Później wyniósł wszystko co tylko mogło posłużyć za prowizoryczną broń. Wieszaki, krzesło, szklanka, miotła i wszystko inne co było luzem.

Chyba wszystko.

Pomyślał, ostatni raz patrząc po pomieszczeniu. Zostało jedynie łóżko z materacem i ściany oraz przymocowane na stałe meble.

No to zostało jedynie sprawdzić kartę należącą do Ramona Castillo.

Serwerownia, 15.08.2181, 19:07

Elenor siedział przy stoliku w mikroskopijnej serwerowni. Niestety siedział przed ciężkim dla niego zadaniem. Raczej rzadko tutaj przebywał, gdyż zwykle zajmował się mechaniką i elektryką, lecz nie elektroniką, ale przez brak programisty w ich zespole, to na niego spadał obowiązek zajmowania się takimi rzeczami. Elektroniką jednak zajmował się sporadycznie i nie miał pojęcia, czy poradzi sobie z elektroniczną karta, która była bardzo delikatnym układem scalonym, czymś dużo bardziej zaawansowanym niż to czym zajmował się do tej pory.

Pierwszym co zrobił to usunięcie warstwy syntetycznej skóry, a następnie zaczął od obejrzenia karty z każdej strony. Tak jak się spodziewał, była ona zlana w całość, bez obudowy, więc na sam początek pojawił się pierwszy problem. Musiał zdjąć obudowę siłowo, ale na tyle delikatnie, aby nie zniszczyć podzespołów.

Wziął najcieńszy nożyk jaki posiadł w kolekcji. Tworzywo, z którego była stworzona karta okazał się bardzo wytrzymały i nie poddawał się narzędziu. Knight wpadł na pomysł, aby nagrzać nóż i w tedy spróbować.

Udało się!

Materiał zaczął się oddzielać, ale już było widać, że zajmie to sporo czasu i musiał przy tym uważać, aby nie przegrzać układu. Po kilkunastu minutach w końcu udało się odciąć całą obudowę.

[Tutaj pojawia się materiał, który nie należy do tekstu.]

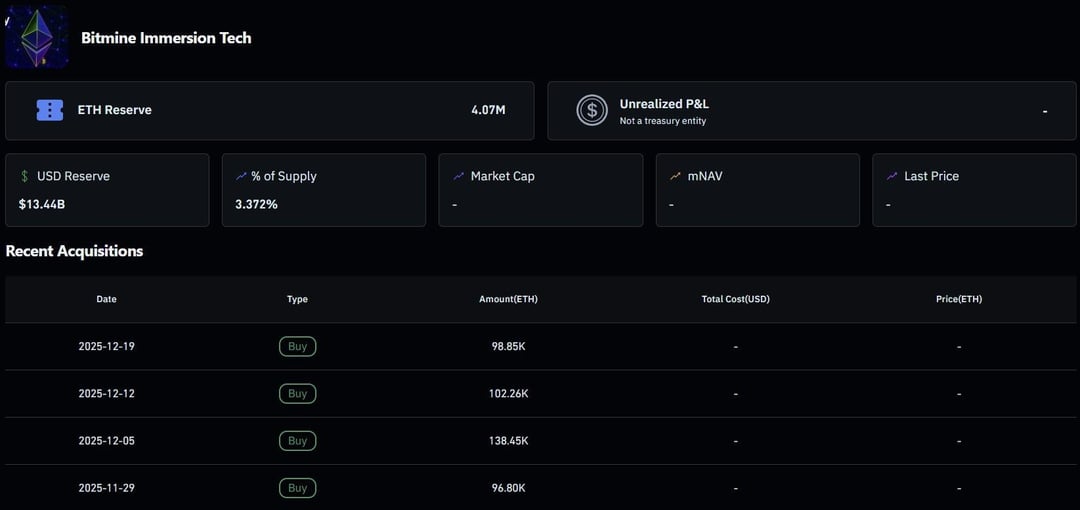Click the Last Price trend icon

[891, 176]
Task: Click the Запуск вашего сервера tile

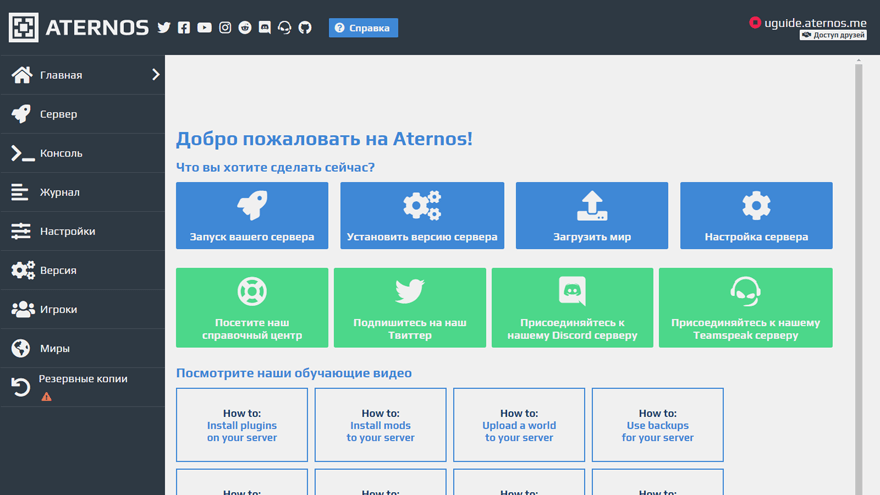Action: 252,215
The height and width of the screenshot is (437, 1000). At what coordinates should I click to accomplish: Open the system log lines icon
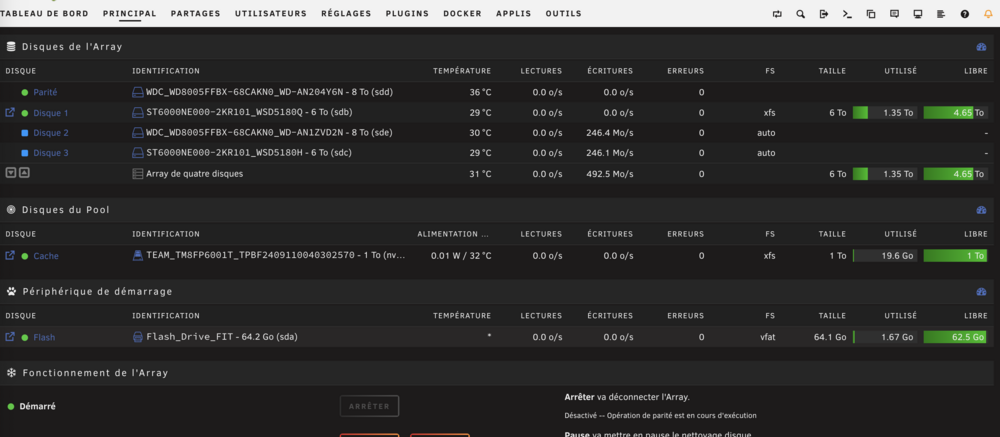tap(941, 13)
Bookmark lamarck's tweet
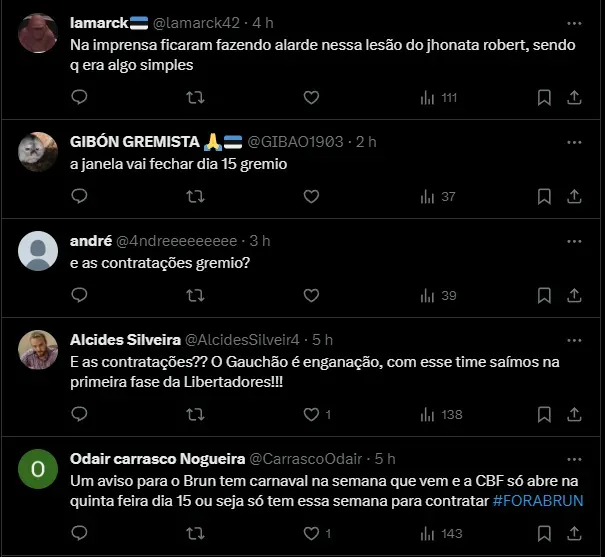The height and width of the screenshot is (557, 605). coord(544,98)
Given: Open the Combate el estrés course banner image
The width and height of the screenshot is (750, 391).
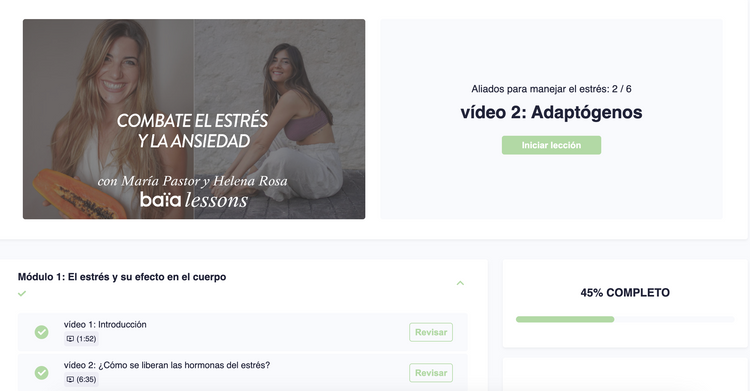Looking at the screenshot, I should click(194, 119).
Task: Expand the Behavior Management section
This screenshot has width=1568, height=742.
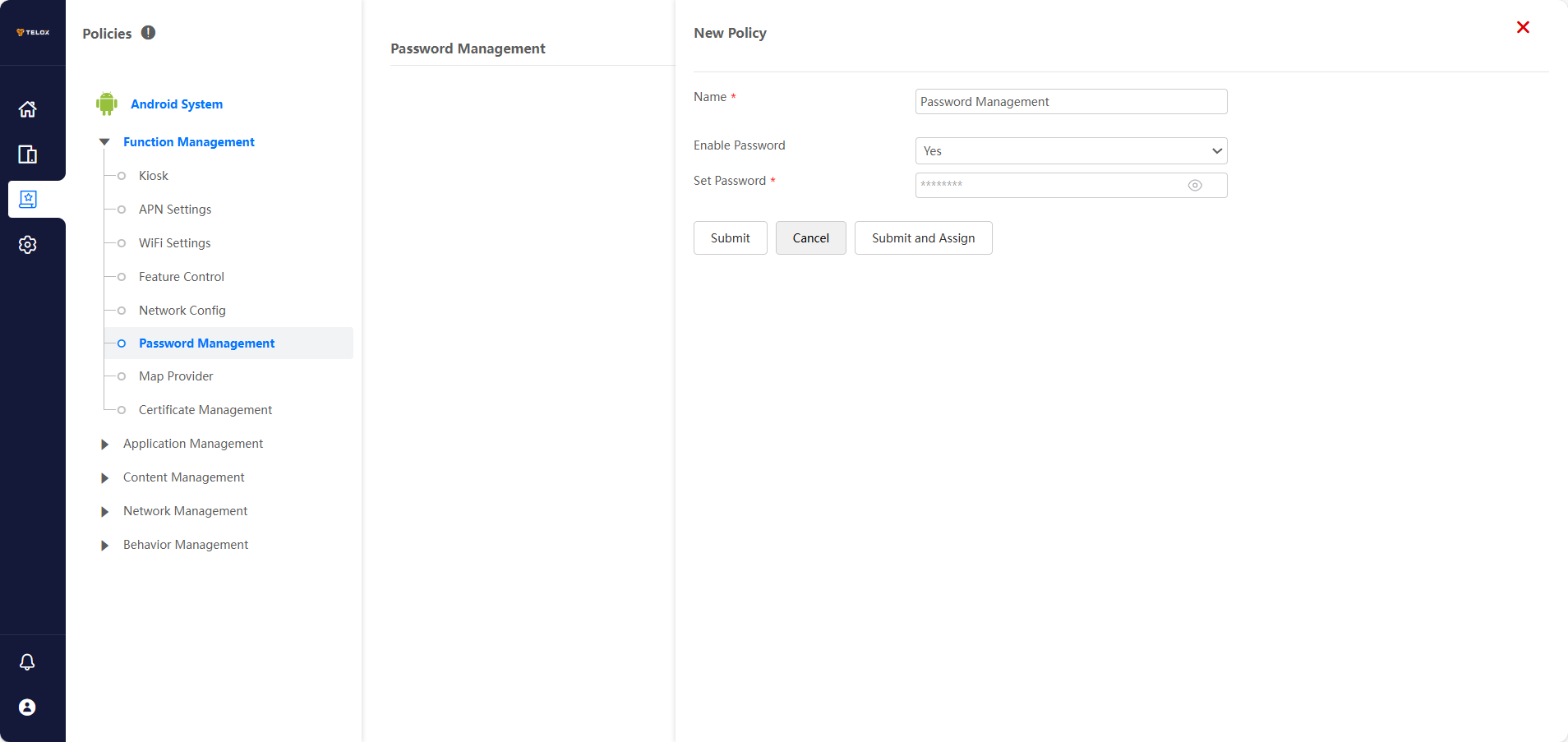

Knight przyglądał się zawartości karty, którym był układ scalonym. Rozpoznał mikroprocesor i pamięć, reszta była dla niego zagadką. Sięgnął więc po standardowy podręcznik na pokładzie kombajnu o elektronice i zaczął szukać odpowiedzi.

- Pani kapitan! p..p.. Pan Purcell się obudził, ja… przydałoby mi się wsparcie! - wyrwał go z lektury głos doktora Griffitha z radiowęzła.

Chwilowo był w szoku, po tym jak usłyszał fakty o obudzonym rozbitku, ale momentalnie się obudził, wstał i wybiegł z serwerowni spoglądając w stronę mostku zobaczyć, czy O'Brien także idzie do ambulatorium, lecz ten siedział dalej w fotelu.

- Hej, George, idziesz? - Knight krzyknął w jego stronę.

- Idź sam - George nawet nie zerknął na kompana, wpatrzony w ekrany komputerów - Ten tender mnie przeraża. Wygląda jak… jak pierdolony grobowiec! Dlaczego nikt nam nie odpowiada?!

Elenor był zdziwiony zachowaniem współpracownika. Nie odpowiedział na pytanie, zdawało mu się, że nie oczekuje odpowiedzi na nie. Odwrócił się na pięcie i pobiegł w stronę ambulatorium.

Knight postara się jak najszybciej dotrzeć do ambulatorium, aby przekazać Williamson, że nie zdąrzył jeszcze rozpracować karty, więc nie mają z niej jeszcze żadnych informacji. Może ustalą, jak kapitan będzie chciała, na szybko co kto i jak będzie pytał Purcella.